文書の抜粋.
= = = = = = =

日本郵船の舞台裏私たちの働き方

海技者のキャリア採用で未来を切り拓く。日本郵船での新たなる挑戦

 鈴木さん

船舶の安全な運航を支える専門職である機関士は、船を動かすためのメインエンジンや発電機、ボイラーなどの運転、管理・点検、故障の修理などを行っています。現在、一等機関士として活躍する鈴木一輝は、29歳でキャリア採用に応募、2025年で入社4年目を迎えます。転職という道を選んだ理由、日本郵船での働きやすさ、キャリアパスについて聞きました。

キャリア採用で世界は大きく広がった

大学時代は歴史学、日本思想史、近代史を専攻しました。就職活動中に、学校に日本郵船の社員が説明に来て「海運」という仕事を知りました。もともと機械のメンテナンスに興味があったことや、「6カ月乗船して、数カ月の休暇があるのも性格に合っている」と思い、船員になることを決意し、大学卒業後に海上技術短期大学に進学しました。

= = = = = = =

[対象の位置を示す行]
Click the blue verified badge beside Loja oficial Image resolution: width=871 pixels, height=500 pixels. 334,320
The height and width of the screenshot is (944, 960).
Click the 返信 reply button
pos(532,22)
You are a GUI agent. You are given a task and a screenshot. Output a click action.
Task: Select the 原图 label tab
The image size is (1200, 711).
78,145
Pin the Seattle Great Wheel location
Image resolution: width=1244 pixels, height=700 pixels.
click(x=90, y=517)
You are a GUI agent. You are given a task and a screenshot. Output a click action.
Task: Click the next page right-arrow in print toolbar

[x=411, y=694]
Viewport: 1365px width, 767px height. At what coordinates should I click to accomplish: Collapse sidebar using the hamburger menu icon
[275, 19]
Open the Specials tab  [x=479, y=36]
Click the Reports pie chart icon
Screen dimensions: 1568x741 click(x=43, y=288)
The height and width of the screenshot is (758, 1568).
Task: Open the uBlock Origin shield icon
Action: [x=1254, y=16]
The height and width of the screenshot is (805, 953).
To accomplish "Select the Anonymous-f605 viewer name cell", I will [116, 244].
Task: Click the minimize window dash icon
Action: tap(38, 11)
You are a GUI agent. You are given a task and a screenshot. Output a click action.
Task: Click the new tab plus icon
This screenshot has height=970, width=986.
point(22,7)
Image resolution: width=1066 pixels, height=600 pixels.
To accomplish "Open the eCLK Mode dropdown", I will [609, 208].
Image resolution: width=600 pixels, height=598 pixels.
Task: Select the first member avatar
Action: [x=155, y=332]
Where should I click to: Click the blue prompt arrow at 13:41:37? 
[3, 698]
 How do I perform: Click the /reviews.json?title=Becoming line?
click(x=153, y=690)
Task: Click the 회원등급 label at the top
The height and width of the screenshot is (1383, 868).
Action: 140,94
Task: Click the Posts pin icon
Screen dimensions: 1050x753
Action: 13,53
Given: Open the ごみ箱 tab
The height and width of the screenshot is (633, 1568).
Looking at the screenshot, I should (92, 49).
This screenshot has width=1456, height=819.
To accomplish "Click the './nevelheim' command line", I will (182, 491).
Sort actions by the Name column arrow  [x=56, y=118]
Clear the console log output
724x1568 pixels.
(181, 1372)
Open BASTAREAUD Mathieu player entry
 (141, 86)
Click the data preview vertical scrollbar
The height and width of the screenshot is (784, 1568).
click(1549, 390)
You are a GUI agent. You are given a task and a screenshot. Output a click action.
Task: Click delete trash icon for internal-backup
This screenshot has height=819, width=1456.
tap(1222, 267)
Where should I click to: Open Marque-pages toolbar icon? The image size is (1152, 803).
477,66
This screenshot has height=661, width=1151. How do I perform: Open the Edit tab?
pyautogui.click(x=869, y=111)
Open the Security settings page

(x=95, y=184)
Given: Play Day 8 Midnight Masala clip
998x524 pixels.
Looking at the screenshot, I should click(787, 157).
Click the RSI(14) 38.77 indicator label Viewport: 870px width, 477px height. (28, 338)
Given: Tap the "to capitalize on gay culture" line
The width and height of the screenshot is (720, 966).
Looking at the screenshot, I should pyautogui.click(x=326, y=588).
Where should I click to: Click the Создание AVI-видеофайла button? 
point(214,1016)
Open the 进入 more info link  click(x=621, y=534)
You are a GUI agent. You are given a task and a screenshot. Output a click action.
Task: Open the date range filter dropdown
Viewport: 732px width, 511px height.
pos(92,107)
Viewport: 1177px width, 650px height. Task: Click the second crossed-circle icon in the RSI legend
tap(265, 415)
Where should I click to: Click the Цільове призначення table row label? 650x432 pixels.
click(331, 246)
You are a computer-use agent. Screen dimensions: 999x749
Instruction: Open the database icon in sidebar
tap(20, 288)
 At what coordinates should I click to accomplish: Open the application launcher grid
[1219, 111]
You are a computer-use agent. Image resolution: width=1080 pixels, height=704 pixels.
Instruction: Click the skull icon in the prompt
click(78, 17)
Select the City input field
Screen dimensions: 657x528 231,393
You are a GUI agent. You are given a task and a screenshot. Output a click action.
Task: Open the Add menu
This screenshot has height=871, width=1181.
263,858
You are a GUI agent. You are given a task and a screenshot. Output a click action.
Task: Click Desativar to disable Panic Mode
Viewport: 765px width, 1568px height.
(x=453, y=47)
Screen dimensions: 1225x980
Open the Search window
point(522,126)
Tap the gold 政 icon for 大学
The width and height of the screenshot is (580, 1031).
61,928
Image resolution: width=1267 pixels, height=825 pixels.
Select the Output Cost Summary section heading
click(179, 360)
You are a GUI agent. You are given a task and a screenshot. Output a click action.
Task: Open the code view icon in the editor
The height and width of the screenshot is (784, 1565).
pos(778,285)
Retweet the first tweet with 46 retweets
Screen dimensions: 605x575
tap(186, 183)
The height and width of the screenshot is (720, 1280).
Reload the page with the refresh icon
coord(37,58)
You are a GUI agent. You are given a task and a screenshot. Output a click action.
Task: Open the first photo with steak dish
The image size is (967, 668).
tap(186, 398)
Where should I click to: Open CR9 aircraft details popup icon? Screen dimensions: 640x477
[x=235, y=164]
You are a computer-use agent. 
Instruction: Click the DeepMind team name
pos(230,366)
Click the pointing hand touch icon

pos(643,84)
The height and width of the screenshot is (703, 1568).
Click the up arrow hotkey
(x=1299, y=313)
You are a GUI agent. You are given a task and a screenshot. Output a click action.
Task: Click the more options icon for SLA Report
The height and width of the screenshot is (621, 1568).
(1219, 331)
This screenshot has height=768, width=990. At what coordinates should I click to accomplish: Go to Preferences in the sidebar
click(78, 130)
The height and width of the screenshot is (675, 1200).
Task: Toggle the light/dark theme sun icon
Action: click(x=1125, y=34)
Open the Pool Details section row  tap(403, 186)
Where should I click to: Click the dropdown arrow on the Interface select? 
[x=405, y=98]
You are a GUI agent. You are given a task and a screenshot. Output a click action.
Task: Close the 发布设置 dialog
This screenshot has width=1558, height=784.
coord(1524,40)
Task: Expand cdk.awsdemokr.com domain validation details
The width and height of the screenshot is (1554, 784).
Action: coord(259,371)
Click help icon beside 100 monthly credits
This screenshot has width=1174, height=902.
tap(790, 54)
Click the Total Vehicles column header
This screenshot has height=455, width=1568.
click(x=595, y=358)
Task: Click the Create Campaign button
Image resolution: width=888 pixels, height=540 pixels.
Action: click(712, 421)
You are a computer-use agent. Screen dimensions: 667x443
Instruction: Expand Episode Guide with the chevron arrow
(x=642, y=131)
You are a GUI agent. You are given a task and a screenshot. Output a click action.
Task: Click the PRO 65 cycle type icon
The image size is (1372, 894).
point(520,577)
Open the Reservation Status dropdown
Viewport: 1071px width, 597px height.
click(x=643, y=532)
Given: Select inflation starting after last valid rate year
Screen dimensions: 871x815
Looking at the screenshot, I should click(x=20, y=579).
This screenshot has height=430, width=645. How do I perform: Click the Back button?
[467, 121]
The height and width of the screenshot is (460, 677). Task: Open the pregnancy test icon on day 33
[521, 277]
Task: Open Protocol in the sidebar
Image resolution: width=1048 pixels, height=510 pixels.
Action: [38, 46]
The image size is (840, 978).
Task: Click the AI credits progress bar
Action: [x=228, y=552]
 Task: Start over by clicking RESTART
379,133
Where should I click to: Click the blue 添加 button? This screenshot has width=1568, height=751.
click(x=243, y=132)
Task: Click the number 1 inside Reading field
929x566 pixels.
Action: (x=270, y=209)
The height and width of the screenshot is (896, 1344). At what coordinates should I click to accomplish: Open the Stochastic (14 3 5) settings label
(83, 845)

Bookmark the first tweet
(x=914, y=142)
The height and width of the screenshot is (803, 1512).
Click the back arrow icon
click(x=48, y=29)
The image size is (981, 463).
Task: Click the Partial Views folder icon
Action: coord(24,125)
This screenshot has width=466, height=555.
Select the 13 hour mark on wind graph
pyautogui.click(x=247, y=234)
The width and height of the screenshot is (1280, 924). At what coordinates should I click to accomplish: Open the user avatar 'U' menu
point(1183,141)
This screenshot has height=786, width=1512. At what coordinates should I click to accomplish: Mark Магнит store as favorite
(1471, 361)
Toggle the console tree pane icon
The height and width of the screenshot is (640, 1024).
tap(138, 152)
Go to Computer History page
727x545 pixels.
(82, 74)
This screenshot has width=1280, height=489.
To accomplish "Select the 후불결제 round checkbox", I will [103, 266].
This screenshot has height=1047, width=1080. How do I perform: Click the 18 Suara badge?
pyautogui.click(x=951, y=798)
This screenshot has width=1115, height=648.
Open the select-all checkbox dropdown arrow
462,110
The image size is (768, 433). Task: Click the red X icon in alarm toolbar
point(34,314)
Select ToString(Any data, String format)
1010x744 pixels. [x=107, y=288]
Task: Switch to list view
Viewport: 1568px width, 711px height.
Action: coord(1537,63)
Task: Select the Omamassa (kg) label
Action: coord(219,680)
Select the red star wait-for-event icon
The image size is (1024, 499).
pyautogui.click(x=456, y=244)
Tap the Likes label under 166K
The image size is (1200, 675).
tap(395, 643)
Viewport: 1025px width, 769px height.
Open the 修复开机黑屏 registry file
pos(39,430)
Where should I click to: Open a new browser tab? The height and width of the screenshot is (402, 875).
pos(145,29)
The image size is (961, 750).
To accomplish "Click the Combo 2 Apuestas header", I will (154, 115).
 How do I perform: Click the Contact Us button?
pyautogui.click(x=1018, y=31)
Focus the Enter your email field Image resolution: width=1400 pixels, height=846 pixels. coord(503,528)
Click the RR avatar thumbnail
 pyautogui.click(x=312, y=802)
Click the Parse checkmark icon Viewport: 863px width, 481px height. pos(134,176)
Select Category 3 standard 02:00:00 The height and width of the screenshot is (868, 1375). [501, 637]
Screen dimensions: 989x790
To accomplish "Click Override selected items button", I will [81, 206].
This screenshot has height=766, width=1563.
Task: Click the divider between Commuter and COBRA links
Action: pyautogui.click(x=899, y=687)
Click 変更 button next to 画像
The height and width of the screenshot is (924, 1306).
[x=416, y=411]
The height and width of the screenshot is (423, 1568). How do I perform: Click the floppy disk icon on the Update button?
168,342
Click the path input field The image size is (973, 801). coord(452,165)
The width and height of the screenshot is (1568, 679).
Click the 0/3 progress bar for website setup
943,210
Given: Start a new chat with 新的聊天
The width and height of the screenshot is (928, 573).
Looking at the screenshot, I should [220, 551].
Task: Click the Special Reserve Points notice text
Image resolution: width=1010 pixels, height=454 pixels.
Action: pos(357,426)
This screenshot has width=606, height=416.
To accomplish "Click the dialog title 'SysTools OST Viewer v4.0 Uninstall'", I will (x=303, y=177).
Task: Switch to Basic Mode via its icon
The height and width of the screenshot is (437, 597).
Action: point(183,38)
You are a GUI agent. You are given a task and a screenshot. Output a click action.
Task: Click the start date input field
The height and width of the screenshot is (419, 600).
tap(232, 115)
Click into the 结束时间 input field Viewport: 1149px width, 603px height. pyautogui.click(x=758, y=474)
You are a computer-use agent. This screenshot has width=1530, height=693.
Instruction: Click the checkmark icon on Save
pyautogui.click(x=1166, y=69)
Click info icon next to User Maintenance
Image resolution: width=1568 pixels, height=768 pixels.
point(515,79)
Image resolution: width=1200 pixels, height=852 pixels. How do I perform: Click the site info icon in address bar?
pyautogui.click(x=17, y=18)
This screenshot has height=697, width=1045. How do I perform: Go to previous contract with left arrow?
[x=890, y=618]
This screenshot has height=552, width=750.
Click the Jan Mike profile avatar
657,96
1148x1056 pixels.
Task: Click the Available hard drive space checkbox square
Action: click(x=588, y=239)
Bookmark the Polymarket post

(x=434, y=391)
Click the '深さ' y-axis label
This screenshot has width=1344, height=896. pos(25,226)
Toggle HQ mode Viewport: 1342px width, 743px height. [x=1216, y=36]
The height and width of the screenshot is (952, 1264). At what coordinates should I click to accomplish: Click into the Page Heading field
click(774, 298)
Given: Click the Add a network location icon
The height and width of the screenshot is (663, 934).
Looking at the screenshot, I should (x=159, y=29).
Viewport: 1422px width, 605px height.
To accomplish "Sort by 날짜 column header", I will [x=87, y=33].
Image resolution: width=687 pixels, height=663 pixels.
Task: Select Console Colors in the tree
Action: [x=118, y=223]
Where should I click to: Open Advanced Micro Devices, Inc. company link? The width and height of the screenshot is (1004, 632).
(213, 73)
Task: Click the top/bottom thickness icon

= = = = = = =

短い課題 1. 機関士のキャリア採用についての文章を、全文そのまま繰り返しなさい。
短い課題 2. 「Instruction」という文字列を含む行を、すべて書き写しなさい。大文字と小文字は区別すること。

解答 1.
日本郵船の舞台裏私たちの働き方

海技者のキャリア採用で未来を切り拓く。日本郵船での新たなる挑戦

 鈴木さん

船舶の安全な運航を支える専門職である機関士は、船を動かすためのメインエンジンや発電機、ボイラーなどの運転、管理・点検、故障の修理などを行っています。現在、一等機関士として活躍する鈴木一輝は、29歳でキャリア採用に応募、2025年で入社4年目を迎えます。転職という道を選んだ理由、日本郵船での働きやすさ、キャリアパスについて聞きました。

キャリア採用で世界は大きく広がった

大学時代は歴史学、日本思想史、近代史を専攻しました。就職活動中に、学校に日本郵船の社員が説明に来て「海運」という仕事を知りました。もともと機械のメンテナンスに興味があったことや、「6カ月乗船して、数カ月の休暇があるのも性格に合っている」と思い、船員になることを決意し、大学卒業後に海上技術短期大学に進学しました。

解答 2.
Instruction: Open the database icon in sidebar
Instruction: Click the skull icon in the prompt
Instruction: Click the DeepMind team name
Instruction: Expand Episode Guide with the chevron arrow
Instruction: Click the checkmark icon on Save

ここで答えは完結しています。